* **WHAT THE TASK REQUIRES**
A verbatim copy of each record is required.

* **RECORDS TO PROCESS**

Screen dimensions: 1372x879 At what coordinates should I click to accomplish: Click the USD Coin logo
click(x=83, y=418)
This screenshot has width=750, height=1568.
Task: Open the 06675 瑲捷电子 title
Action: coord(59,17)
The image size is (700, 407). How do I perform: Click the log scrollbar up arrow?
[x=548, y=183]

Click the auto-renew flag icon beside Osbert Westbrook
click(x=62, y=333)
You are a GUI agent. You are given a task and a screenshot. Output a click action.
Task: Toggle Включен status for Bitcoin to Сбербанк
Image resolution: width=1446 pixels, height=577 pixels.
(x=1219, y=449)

* **RESPONSE TO THIS TASK**
Screen dimensions: 1372x879 At what coordinates should I click to accomplish: Click the USD Coin logo
click(x=83, y=418)
This screenshot has width=750, height=1568.
Task: Open the 06675 瑲捷电子 title
Action: coord(59,17)
The image size is (700, 407). How do I perform: Click the log scrollbar up arrow?
[x=548, y=183]

Click the auto-renew flag icon beside Osbert Westbrook
click(x=62, y=333)
You are a GUI agent. You are given a task and a screenshot. Output a click action.
Task: Toggle Включен status for Bitcoin to Сбербанк
Image resolution: width=1446 pixels, height=577 pixels.
(x=1219, y=449)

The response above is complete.